**EXERCISE OBJECTIVE:** Which lines run from the one with "The height and width of the screenshot is (306, 453)." through the end of the data? Retype them exactly, without pictures.

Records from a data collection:
⟨

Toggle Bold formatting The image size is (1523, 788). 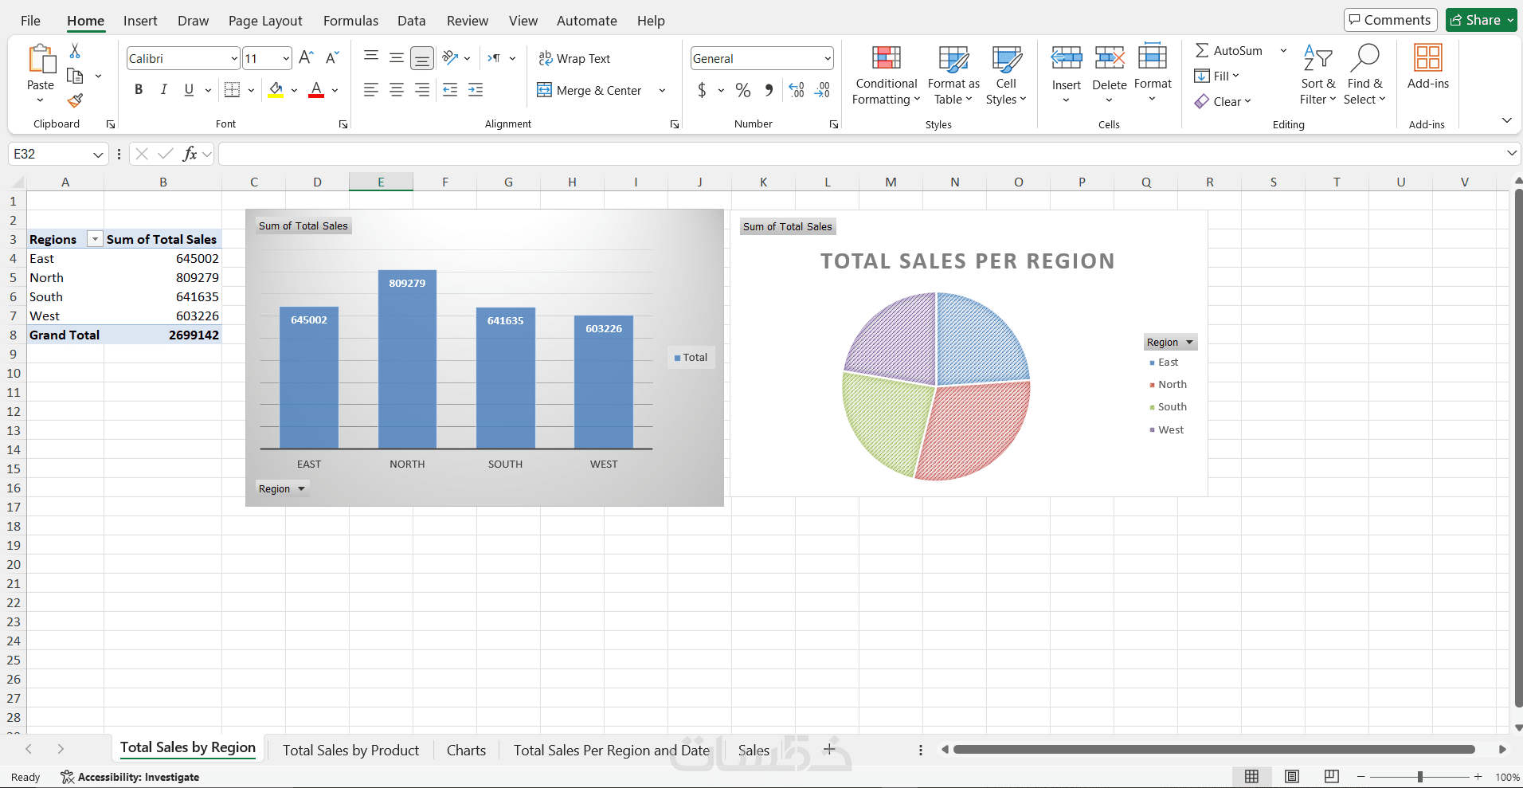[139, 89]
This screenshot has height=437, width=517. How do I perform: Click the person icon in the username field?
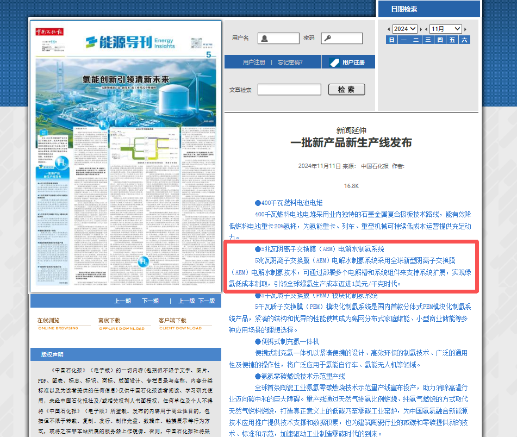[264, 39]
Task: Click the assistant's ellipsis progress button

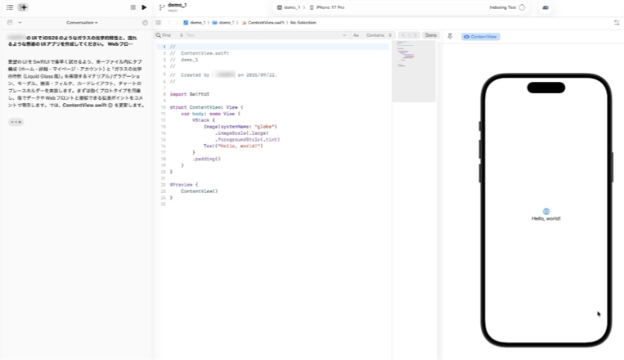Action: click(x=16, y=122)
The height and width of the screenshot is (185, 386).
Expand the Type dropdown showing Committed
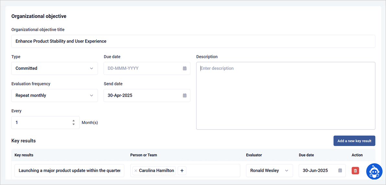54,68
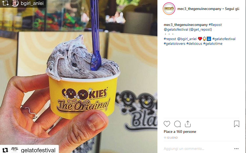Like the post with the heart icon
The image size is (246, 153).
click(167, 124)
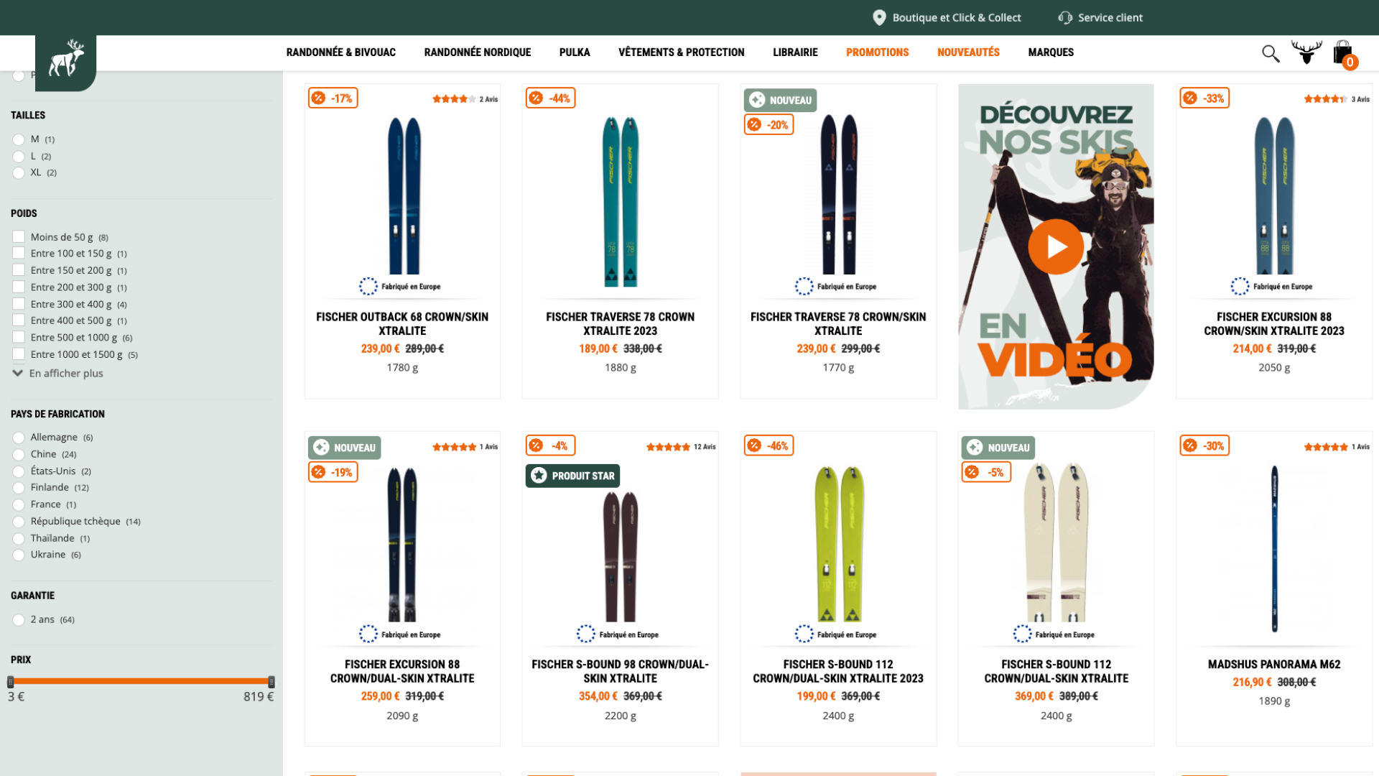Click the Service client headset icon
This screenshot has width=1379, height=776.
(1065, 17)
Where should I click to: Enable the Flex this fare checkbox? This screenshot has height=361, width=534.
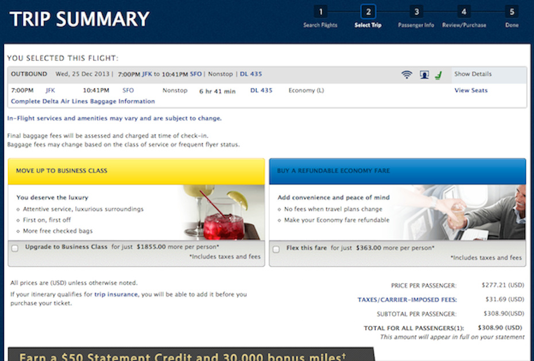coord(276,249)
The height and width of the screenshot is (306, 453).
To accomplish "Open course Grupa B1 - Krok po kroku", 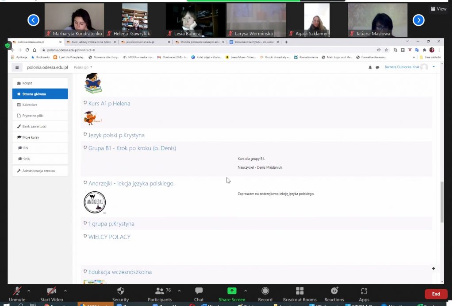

⟩

**REPLY TO THE TASK:**
The height and width of the screenshot is (306, 453).
To accomplish "Open course Grupa B1 - Krok po kroku", 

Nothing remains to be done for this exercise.